Of all the lines below, output only those starting at the one with "Task: Click the Open Type icon in toolbar" and ending at the one with "896x1319 pixels.", both ends included, exactly as written.

** Opening Data supplied block **

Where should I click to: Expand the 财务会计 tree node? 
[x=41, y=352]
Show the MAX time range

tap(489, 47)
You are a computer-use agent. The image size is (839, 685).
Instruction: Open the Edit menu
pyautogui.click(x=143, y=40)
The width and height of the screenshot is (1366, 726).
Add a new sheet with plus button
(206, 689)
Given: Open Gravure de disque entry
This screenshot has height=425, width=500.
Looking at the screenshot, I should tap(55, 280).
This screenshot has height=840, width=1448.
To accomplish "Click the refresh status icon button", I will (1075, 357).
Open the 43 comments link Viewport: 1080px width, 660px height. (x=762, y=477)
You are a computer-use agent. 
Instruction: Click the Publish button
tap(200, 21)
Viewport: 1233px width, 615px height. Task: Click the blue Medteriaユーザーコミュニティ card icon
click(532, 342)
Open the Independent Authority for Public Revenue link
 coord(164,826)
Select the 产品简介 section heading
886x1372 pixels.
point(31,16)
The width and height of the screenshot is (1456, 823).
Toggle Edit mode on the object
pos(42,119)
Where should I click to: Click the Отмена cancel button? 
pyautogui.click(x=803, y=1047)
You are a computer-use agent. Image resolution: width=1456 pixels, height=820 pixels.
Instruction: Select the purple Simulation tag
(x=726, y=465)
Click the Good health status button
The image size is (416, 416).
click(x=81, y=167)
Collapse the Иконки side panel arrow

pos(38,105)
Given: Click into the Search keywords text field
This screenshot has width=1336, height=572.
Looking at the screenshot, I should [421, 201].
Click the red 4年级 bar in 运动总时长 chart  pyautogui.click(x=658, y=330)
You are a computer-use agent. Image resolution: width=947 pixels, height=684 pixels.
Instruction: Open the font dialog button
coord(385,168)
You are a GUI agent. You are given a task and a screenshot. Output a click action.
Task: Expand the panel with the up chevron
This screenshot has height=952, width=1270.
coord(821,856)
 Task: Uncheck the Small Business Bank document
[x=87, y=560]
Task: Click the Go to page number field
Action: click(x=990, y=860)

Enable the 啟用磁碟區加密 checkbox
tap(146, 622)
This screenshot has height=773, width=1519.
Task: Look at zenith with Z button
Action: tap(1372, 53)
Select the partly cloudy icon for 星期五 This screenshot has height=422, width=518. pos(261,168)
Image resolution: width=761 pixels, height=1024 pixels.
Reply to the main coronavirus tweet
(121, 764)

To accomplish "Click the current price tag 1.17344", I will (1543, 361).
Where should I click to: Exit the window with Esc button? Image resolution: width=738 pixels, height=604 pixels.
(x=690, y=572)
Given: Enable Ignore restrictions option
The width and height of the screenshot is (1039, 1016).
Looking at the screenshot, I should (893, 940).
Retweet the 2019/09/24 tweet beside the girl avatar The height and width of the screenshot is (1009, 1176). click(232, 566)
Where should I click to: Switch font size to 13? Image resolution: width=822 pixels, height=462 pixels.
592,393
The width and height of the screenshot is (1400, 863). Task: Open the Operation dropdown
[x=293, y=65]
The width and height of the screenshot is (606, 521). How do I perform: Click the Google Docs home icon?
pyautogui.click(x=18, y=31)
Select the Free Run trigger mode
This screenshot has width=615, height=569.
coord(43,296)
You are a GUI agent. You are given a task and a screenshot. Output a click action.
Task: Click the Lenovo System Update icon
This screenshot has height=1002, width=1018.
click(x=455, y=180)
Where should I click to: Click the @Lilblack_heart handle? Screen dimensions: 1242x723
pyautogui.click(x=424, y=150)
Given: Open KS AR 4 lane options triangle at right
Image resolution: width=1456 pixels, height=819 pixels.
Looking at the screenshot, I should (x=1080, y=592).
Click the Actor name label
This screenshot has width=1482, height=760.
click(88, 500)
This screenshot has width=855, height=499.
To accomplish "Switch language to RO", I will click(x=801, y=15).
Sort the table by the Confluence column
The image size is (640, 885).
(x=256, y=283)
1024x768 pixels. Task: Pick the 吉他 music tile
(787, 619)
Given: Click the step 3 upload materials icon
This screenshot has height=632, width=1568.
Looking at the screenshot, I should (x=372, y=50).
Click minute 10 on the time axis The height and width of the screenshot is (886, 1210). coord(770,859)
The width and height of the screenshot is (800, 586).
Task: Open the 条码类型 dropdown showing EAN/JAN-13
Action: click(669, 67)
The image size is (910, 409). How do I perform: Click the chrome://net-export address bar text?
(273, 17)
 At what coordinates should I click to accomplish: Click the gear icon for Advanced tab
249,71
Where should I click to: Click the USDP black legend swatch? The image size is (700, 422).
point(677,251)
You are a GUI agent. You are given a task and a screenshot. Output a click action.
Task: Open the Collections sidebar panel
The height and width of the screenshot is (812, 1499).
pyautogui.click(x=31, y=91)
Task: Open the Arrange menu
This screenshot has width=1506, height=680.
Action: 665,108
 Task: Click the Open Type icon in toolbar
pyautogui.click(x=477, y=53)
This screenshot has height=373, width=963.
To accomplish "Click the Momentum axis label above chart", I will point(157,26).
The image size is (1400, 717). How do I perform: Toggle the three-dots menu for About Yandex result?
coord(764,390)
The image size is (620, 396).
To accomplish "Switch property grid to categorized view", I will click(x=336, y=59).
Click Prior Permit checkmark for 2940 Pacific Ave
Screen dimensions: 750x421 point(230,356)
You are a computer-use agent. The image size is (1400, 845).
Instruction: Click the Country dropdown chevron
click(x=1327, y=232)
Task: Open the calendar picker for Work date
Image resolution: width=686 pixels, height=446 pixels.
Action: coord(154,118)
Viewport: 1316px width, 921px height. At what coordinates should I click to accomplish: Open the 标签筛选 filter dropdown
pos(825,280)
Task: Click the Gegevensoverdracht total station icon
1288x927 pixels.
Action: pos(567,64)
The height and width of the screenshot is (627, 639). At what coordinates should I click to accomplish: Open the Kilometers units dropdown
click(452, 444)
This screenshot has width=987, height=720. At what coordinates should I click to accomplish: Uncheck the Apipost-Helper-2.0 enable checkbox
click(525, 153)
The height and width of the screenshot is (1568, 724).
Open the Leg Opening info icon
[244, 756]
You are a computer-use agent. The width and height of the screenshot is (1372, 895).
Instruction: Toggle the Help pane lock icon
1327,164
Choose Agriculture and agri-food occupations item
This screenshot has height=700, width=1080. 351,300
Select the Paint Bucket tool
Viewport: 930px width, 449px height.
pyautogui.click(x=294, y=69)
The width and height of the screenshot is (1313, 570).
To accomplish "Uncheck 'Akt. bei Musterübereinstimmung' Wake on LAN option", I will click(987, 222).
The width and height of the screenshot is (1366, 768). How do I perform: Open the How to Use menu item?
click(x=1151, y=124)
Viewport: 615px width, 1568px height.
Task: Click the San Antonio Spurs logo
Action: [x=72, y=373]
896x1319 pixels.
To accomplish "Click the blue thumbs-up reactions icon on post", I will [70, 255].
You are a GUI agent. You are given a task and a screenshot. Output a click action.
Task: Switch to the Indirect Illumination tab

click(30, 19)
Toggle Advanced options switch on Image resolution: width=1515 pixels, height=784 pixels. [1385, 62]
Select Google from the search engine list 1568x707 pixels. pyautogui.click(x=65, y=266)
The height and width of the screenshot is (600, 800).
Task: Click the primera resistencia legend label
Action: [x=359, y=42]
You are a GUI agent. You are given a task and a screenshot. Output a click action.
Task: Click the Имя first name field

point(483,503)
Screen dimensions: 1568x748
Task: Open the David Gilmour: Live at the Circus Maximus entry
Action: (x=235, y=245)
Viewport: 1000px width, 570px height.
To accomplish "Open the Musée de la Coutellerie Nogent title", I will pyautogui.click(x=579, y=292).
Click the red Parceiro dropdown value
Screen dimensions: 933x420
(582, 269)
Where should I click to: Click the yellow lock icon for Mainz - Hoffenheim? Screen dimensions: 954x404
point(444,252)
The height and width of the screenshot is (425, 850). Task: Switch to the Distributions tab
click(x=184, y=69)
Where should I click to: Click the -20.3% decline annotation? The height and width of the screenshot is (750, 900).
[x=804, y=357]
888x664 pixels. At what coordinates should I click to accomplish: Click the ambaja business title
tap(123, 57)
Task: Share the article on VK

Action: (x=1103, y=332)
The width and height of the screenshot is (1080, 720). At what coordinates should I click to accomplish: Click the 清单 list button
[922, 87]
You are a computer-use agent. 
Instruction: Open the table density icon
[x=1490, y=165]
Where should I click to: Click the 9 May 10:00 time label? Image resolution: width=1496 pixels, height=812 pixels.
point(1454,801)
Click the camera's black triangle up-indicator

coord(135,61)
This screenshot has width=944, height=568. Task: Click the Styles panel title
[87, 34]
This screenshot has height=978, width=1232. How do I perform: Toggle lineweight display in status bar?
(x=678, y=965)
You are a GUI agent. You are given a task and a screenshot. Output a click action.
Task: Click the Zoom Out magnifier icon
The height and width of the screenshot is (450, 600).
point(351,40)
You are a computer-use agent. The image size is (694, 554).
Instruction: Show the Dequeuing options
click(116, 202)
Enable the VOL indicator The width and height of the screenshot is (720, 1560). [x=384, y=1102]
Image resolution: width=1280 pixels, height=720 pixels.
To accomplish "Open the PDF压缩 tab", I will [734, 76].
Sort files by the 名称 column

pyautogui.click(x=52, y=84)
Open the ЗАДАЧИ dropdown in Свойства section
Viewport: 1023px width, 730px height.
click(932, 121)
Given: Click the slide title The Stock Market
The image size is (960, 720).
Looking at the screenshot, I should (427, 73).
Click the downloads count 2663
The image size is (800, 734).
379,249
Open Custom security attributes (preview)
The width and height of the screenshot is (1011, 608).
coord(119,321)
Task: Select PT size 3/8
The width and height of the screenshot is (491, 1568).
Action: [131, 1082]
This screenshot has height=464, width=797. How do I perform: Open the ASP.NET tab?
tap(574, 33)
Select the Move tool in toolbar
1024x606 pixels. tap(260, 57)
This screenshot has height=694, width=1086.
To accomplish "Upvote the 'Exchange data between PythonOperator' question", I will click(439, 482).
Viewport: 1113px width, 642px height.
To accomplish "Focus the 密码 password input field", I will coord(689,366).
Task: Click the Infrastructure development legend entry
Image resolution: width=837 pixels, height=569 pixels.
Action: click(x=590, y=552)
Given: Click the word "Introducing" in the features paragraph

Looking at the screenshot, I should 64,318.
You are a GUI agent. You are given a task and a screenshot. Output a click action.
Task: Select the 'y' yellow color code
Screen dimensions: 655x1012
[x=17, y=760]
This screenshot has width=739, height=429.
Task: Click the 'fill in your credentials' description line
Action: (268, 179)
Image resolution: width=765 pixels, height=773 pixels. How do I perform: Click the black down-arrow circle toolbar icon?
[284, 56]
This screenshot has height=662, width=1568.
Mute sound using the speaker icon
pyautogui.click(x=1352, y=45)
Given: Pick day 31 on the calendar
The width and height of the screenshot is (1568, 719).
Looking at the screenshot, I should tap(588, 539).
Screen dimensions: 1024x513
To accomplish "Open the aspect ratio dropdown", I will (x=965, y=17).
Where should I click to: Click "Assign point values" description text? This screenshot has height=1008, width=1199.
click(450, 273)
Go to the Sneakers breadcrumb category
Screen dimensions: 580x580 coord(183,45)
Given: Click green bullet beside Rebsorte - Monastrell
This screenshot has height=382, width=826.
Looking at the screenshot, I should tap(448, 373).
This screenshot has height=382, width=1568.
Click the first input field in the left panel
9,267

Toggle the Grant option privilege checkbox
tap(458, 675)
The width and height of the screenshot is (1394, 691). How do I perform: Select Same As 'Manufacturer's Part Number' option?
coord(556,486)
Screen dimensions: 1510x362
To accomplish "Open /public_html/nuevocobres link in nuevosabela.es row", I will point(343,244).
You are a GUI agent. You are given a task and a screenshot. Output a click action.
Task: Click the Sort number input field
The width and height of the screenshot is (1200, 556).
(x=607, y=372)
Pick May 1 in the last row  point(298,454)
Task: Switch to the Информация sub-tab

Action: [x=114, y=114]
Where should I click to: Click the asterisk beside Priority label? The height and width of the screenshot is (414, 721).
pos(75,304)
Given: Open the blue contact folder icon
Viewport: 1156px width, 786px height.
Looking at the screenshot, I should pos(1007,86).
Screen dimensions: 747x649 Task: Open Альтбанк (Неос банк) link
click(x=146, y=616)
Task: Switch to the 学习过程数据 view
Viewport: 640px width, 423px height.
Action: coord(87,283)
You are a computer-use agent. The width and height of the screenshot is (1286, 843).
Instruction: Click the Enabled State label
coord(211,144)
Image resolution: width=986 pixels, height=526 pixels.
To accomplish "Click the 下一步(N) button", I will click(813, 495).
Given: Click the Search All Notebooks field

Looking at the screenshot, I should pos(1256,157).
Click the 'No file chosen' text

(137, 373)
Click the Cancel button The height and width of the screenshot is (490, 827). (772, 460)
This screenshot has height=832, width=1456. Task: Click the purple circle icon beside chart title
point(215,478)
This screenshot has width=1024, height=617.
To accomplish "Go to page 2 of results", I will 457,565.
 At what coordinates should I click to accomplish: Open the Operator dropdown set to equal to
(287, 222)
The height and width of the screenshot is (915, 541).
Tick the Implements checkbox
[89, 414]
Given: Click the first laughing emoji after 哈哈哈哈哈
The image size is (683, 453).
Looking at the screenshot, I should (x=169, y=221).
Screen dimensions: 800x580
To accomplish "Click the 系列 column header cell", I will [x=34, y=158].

** Closing Data supplied block **

_Answer section:_
 Task: Click the Open Type icon in toolbar
pyautogui.click(x=477, y=53)
This screenshot has height=373, width=963.
To accomplish "Click the Momentum axis label above chart", I will point(157,26).
The image size is (1400, 717). How do I perform: Toggle the three-dots menu for About Yandex result?
coord(764,390)
The image size is (620, 396).
To accomplish "Switch property grid to categorized view", I will click(x=336, y=59).
Click Prior Permit checkmark for 2940 Pacific Ave
Screen dimensions: 750x421 point(230,356)
You are a computer-use agent. The image size is (1400, 845).
Instruction: Click the Country dropdown chevron
click(x=1327, y=232)
Task: Open the calendar picker for Work date
Image resolution: width=686 pixels, height=446 pixels.
Action: coord(154,118)
Viewport: 1316px width, 921px height. At what coordinates should I click to accomplish: Open the 标签筛选 filter dropdown
pos(825,280)
Task: Click the Gegevensoverdracht total station icon
1288x927 pixels.
Action: pos(567,64)
The height and width of the screenshot is (627, 639). At what coordinates should I click to accomplish: Open the Kilometers units dropdown
click(452, 444)
This screenshot has width=987, height=720. At what coordinates should I click to accomplish: Uncheck the Apipost-Helper-2.0 enable checkbox
click(525, 153)
The height and width of the screenshot is (1568, 724).
Open the Leg Opening info icon
[244, 756]
You are a computer-use agent. The width and height of the screenshot is (1372, 895).
Instruction: Toggle the Help pane lock icon
1327,164
Choose Agriculture and agri-food occupations item
This screenshot has height=700, width=1080. 351,300
Select the Paint Bucket tool
Viewport: 930px width, 449px height.
pyautogui.click(x=294, y=69)
The width and height of the screenshot is (1313, 570).
To accomplish "Uncheck 'Akt. bei Musterübereinstimmung' Wake on LAN option", I will click(987, 222).
The width and height of the screenshot is (1366, 768). How do I perform: Open the How to Use menu item?
click(x=1151, y=124)
Viewport: 615px width, 1568px height.
Task: Click the San Antonio Spurs logo
Action: [x=72, y=373]
896x1319 pixels.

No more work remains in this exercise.